Friday, June 3, 2016

Review: Madame Bovary

Madame Bovary Madame Bovary by Gustave Flaubert
My rating: 5 of 5 stars

I think I thought I’d read Bovary a long time ago. That’s probably because I have read Anna Karenina (and to a lesser extent Chekhov’s “Lady with a Dog”), the other great adulterous novel of the mid-19th century, and I have also read Flaubert’s “A Simple Heart” (in French, no less, thank you Madames Nichols et Bork). It’s also because it’s so entwined in other literature and art that you feel you know it already. It casts the kind of light that makes you think you’ve spent more direct time on it than you have.

So, news flash: this is really good. Flaubert has the gift of the great sentence (even in translation) that he’s famous for. He’ll find the perfect detail or the perfect metaphor. Or, other times, he’ll find the perfect sentence to sum up reveries of one sort or another, and often that sentence will turn what’s come before it on its head.

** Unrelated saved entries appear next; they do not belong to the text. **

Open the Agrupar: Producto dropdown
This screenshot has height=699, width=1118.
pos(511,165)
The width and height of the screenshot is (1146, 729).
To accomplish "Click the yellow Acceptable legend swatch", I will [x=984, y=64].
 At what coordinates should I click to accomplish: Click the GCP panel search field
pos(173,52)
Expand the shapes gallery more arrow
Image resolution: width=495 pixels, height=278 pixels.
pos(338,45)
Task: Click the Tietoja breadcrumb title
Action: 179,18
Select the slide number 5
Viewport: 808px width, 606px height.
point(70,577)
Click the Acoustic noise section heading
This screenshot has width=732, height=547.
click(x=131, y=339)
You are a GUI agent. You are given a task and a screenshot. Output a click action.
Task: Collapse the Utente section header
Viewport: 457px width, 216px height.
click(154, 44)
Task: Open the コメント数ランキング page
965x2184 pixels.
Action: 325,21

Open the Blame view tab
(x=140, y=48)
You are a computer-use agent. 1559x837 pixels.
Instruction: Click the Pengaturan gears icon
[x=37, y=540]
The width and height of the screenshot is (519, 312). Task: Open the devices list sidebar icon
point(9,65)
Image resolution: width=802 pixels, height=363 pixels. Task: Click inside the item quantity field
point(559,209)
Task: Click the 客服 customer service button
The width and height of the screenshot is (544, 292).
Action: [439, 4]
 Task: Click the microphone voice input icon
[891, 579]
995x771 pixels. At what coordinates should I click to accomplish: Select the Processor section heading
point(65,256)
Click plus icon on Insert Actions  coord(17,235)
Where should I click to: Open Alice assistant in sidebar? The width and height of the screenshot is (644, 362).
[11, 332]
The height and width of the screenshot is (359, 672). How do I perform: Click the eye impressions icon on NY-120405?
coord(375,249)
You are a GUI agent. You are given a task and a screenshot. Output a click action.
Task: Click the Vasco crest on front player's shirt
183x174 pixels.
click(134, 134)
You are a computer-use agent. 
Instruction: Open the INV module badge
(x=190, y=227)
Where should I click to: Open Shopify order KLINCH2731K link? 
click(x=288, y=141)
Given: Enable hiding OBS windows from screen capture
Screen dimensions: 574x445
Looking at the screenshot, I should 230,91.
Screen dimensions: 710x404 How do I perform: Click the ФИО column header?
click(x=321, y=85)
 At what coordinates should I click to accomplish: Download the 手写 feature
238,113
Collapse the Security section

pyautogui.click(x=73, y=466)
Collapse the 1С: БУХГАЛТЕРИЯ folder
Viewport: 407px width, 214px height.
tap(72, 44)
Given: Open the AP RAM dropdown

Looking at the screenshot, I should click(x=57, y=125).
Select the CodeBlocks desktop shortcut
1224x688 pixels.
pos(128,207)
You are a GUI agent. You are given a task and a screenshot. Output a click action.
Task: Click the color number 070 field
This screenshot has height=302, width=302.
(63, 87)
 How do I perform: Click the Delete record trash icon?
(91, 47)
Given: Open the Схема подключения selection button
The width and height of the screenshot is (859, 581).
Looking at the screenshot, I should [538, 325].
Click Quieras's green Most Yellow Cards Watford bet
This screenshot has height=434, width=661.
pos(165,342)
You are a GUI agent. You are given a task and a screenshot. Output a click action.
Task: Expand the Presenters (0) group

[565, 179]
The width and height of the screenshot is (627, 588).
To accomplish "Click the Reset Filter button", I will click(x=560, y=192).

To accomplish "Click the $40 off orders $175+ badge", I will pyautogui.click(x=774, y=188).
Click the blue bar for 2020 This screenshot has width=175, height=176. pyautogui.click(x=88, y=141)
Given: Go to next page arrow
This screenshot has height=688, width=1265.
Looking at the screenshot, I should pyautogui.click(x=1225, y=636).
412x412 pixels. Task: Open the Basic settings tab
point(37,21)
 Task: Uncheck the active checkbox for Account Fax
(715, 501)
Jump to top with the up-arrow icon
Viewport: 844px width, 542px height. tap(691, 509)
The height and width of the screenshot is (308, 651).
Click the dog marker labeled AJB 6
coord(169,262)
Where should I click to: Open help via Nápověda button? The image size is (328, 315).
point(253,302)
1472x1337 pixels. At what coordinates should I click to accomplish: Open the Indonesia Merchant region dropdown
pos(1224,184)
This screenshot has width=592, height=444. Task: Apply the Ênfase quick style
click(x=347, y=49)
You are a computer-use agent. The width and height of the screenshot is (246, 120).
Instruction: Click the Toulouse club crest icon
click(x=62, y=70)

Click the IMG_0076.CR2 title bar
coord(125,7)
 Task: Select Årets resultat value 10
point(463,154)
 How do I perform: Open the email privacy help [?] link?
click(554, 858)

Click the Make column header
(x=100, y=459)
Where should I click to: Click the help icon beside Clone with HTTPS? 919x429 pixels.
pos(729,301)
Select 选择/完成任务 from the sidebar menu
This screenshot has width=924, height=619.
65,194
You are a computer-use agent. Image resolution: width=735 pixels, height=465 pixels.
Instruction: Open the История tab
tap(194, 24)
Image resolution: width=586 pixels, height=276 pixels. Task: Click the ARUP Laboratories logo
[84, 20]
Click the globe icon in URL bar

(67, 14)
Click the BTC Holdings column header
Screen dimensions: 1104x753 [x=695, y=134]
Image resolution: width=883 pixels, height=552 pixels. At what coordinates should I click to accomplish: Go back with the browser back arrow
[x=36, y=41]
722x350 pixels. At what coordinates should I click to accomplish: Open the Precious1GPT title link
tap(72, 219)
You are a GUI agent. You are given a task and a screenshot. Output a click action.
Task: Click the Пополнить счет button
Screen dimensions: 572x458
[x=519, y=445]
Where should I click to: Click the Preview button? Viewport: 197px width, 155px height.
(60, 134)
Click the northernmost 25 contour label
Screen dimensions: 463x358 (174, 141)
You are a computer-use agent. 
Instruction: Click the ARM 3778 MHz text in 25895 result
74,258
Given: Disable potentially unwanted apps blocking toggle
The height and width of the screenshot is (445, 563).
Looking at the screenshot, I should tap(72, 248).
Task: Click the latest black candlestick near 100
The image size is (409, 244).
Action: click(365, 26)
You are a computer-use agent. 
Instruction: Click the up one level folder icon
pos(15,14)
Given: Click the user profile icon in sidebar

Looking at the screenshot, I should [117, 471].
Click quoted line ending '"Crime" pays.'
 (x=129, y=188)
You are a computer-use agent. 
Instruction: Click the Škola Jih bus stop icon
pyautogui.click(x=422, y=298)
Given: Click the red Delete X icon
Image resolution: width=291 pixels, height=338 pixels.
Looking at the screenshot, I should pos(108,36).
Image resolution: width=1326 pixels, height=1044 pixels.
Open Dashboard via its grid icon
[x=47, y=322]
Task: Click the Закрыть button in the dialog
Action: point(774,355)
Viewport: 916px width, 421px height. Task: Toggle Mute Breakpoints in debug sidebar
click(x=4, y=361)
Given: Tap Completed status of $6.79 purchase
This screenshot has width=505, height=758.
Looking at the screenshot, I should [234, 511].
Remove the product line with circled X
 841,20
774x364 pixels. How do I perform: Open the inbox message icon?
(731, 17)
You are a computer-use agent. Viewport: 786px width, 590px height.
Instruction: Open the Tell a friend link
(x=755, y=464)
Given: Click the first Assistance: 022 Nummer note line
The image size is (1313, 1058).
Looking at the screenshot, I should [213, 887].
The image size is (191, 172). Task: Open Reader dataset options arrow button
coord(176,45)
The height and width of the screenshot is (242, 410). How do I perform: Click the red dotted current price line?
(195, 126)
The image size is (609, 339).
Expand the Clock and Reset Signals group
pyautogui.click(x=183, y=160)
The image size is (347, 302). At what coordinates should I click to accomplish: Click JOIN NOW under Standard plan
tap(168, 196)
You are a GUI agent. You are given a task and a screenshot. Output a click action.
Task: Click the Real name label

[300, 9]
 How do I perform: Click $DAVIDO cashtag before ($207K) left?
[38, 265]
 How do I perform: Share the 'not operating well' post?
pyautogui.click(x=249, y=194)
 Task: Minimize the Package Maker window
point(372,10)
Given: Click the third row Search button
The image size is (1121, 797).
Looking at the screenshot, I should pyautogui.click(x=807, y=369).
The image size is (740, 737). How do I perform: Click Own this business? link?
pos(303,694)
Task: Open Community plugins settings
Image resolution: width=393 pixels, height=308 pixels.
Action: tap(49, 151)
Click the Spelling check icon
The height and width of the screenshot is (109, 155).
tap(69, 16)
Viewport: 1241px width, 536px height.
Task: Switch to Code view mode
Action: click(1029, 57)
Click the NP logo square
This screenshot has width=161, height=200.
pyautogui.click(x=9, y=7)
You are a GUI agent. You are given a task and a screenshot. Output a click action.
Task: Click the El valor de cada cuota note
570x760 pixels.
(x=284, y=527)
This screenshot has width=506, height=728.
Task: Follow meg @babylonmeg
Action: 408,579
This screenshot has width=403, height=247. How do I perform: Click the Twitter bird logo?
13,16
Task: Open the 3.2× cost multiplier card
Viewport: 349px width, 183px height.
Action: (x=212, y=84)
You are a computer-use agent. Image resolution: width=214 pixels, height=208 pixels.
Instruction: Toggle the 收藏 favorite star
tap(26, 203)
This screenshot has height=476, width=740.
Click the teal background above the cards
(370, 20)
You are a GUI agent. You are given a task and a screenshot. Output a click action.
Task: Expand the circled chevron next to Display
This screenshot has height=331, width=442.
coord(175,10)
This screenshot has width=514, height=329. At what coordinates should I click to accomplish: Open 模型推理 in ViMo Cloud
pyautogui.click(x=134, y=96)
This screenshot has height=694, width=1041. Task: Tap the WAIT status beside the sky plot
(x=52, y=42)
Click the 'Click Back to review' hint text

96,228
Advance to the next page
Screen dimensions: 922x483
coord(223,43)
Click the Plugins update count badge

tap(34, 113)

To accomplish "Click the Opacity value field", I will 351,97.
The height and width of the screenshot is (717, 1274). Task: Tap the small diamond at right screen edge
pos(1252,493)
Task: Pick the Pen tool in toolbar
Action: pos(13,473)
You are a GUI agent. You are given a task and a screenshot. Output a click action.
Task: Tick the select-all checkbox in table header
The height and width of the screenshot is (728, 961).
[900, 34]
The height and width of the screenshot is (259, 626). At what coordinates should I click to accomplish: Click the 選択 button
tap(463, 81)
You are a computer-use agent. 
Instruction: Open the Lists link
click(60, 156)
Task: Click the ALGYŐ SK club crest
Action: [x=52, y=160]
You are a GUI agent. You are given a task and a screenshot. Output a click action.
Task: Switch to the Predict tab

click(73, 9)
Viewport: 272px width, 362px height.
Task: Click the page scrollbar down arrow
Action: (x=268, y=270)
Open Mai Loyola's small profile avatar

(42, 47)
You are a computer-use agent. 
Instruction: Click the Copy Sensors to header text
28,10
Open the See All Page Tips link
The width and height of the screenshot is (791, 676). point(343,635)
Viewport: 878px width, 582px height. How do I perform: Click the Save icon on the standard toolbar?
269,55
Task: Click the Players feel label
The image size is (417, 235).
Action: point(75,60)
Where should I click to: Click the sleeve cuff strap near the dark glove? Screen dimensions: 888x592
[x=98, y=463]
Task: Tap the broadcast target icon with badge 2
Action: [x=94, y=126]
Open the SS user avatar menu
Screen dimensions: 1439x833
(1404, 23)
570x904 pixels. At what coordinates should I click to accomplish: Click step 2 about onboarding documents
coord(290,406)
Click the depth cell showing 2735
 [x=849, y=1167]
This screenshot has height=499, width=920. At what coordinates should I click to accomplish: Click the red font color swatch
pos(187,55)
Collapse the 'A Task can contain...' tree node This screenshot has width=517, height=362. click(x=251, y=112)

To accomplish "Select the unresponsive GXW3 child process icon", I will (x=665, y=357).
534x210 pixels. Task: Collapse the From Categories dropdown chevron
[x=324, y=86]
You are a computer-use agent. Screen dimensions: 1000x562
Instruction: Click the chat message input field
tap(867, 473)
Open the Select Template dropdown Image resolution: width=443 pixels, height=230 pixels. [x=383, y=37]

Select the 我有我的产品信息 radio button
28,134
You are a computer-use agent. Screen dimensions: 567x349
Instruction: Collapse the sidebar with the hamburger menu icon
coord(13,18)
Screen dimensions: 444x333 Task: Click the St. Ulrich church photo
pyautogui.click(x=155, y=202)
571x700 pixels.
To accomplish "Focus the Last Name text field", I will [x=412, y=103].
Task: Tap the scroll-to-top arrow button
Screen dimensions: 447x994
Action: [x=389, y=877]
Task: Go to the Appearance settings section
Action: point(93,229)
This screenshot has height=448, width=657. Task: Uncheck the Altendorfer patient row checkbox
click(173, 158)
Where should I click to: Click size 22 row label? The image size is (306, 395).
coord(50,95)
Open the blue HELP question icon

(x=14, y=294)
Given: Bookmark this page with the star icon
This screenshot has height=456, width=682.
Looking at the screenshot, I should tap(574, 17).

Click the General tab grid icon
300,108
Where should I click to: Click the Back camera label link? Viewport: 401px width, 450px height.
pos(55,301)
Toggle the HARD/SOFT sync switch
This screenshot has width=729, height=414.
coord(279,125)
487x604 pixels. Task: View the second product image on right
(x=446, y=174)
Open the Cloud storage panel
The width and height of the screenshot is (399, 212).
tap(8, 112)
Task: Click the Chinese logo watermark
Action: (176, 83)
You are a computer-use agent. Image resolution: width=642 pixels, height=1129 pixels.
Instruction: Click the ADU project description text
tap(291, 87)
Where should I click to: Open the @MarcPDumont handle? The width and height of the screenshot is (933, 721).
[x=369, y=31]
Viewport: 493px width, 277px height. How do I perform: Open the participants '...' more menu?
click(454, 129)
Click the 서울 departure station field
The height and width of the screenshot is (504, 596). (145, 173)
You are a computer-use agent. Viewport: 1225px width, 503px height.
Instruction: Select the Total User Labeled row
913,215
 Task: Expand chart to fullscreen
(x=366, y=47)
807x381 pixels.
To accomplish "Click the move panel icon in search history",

If Tolstoy is the great Romantic, celebrating the passion that drives Anna’s unhappiness forward, then Flaubert is already a Modernist, someone as intrigued by irony as by the subject before him. That’s true with many of those staggering sentences, of course (he’s like a master painter with brush strokes that speak a consistent language apart from and yet constituting the work as a whole) but it’s also true of his view of Emma. I’d always assumed that we’d be called to root for Emma, that she would be (as Anna in many ways is) a proto-feminist figure whose unhappiness demonstrates the need to reimagine the role of women in society. I think it’s possible to read this that way, but I’m not convinced Flaubert was polemicizing. (And Tolstoy, great as he was, generally was polemicizing about something.)

Instead, I think we are often supposed to judge Emma. I think we are supposed to see her as self-centered and, to take an old-fashioned word then current, immoral. She is scandalous, and she leaves destruction in her wake. Flaubert seems unafraid of her sexuality – there’s great passion here, and it’s fun to imagine the good people of the 1860s and 1870s shocked by its explicit scenes – but he’s also unafraid to judge it. Sure, Charles is a dope, a mediocrity who can’t match her beauty or her intelligence, but we seem to be told here that everything would have turned out all right if only she’d managed to make herself satisfied with what she had. She had the materials for happiness before her, but she had to keep pushing, had to grab for more than was her allotted share.

Anyway, I have almost nothing original to say about this, but then I doubt I’d have anything original to say about visiting the Louvre, something I still hope to do some day. In each case, we’re talking about masterpieces, so there’s nothing wrong with just standing before them, mouth slightly agape, and admiring what’s there.